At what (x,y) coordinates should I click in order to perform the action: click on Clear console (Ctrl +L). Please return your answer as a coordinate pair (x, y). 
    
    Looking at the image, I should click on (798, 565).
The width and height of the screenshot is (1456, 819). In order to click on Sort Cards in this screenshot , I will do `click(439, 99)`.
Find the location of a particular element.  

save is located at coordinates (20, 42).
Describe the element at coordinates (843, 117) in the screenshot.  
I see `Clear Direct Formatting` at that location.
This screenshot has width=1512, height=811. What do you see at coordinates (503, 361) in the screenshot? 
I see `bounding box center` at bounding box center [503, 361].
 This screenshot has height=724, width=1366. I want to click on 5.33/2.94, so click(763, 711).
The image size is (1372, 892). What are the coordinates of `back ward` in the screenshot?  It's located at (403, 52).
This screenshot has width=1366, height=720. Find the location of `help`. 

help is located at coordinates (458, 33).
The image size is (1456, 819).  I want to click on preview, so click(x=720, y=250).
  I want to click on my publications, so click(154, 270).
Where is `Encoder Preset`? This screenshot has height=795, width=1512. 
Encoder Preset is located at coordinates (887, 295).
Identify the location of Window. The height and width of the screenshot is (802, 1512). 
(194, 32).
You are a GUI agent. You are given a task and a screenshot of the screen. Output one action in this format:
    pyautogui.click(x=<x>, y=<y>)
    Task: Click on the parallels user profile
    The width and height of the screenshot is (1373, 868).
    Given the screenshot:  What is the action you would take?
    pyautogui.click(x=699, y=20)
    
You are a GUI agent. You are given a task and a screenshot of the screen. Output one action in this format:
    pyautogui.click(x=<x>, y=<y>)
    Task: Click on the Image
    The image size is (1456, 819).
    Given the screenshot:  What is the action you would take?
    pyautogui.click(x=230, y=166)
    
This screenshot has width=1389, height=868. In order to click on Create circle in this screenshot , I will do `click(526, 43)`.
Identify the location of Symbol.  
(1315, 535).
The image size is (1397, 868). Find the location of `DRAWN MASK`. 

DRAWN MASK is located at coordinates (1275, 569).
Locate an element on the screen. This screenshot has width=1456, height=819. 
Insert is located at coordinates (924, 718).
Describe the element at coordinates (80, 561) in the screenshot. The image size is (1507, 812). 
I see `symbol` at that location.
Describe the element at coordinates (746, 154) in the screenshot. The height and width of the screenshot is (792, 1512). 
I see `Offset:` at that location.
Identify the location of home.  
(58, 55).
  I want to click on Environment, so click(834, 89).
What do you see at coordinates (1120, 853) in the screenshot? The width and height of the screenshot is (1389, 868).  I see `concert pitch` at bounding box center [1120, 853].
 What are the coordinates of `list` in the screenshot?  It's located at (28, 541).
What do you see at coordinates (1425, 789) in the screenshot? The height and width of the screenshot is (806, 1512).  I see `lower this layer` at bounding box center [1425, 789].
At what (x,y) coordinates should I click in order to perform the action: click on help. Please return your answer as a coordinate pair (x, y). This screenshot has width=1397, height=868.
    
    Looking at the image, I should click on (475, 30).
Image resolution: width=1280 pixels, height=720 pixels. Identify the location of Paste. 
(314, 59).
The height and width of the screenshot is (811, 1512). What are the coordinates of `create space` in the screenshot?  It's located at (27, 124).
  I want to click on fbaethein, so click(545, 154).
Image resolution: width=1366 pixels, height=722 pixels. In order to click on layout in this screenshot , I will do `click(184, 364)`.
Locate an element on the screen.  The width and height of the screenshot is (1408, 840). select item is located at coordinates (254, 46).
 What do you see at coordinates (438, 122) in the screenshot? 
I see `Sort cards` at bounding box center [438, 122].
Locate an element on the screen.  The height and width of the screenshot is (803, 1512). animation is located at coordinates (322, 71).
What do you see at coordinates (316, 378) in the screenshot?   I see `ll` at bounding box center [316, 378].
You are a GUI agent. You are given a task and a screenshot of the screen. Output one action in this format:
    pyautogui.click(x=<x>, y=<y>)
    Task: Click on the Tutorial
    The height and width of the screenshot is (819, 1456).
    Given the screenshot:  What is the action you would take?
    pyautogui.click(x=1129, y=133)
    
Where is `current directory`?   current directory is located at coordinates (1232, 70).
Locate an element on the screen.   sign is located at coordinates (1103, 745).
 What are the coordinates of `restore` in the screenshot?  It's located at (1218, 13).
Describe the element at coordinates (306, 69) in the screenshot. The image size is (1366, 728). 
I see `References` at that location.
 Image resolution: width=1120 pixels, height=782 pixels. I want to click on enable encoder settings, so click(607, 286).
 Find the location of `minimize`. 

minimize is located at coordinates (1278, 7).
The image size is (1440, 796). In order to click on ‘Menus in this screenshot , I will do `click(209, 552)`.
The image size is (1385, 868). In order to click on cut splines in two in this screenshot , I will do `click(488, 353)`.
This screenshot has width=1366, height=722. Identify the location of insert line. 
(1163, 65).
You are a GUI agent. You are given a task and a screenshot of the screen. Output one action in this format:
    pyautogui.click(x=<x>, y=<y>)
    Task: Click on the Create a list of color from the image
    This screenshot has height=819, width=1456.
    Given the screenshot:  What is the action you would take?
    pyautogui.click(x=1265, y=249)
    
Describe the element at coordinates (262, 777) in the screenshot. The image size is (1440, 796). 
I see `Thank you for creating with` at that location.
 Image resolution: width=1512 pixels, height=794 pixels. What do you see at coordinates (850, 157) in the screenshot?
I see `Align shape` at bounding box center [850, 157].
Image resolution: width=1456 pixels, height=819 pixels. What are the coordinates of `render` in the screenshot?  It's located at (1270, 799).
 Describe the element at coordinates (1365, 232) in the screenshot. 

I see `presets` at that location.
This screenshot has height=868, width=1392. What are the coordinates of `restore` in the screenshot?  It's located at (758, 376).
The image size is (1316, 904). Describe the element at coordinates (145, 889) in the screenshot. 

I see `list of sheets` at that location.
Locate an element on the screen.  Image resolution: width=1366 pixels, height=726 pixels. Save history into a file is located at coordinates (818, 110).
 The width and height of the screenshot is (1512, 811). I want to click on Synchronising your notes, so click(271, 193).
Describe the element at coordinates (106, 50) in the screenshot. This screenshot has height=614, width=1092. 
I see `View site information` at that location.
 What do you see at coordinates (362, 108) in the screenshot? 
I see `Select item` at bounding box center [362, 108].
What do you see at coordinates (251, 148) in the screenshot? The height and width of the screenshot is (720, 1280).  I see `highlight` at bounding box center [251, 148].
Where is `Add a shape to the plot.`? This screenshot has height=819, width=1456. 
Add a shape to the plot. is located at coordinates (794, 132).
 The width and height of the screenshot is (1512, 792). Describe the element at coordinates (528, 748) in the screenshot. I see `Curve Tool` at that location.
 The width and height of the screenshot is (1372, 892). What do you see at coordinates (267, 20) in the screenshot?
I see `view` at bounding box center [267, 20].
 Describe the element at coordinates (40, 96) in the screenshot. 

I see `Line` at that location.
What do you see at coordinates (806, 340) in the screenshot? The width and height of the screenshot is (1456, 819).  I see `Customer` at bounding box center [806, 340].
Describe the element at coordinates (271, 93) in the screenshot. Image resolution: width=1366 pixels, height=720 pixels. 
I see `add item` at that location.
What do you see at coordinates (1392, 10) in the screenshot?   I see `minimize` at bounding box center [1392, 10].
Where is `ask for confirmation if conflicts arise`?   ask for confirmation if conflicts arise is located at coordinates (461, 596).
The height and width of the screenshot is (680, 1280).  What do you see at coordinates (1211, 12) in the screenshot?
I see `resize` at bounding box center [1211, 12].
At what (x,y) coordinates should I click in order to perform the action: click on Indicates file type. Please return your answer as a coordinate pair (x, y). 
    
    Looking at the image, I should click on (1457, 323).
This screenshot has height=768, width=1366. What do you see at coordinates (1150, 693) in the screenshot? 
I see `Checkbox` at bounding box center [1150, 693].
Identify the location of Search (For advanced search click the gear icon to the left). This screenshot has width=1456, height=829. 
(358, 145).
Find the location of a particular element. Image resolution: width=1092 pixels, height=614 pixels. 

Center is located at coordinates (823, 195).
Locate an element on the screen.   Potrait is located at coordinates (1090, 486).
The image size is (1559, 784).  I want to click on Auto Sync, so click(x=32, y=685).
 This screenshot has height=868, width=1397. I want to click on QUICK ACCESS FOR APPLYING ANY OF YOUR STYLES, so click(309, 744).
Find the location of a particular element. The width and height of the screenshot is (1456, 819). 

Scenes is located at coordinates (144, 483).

● **SHORT PROBLEM**
Convert the listing above, starting at the line containing "This screenshot has width=1512, height=811." and ending at the line containing "pyautogui.click(x=699, y=20)", into a JSON list of strings with one string per line. Leave out blank lines.

● **ANSWER FOR THIS EXERCISE**
[
  "This screenshot has width=1512, height=811. What do you see at coordinates (503, 361) in the screenshot? ",
  "I see `bounding box center` at bounding box center [503, 361].",
  " This screenshot has height=724, width=1366. I want to click on 5.33/2.94, so click(763, 711).",
  "The image size is (1372, 892). What are the coordinates of `back ward` in the screenshot?  It's located at (403, 52).",
  "This screenshot has width=1366, height=720. Find the location of `help`. ",
  "help is located at coordinates (458, 33).",
  "The image size is (1456, 819).  I want to click on preview, so click(x=720, y=250).",
  "  I want to click on my publications, so click(154, 270).",
  "Where is `Encoder Preset`? This screenshot has height=795, width=1512. ",
  "Encoder Preset is located at coordinates (887, 295).",
  "Identify the location of Window. The height and width of the screenshot is (802, 1512). ",
  "(194, 32).",
  "You are a GUI agent. You are given a task and a screenshot of the screen. Output one action in this format:",
  "    pyautogui.click(x=<x>, y=<y>)",
  "    Task: Click on the parallels user profile",
  "    The width and height of the screenshot is (1373, 868).",
  "    Given the screenshot:  What is the action you would take?",
  "    pyautogui.click(x=699, y=20)"
]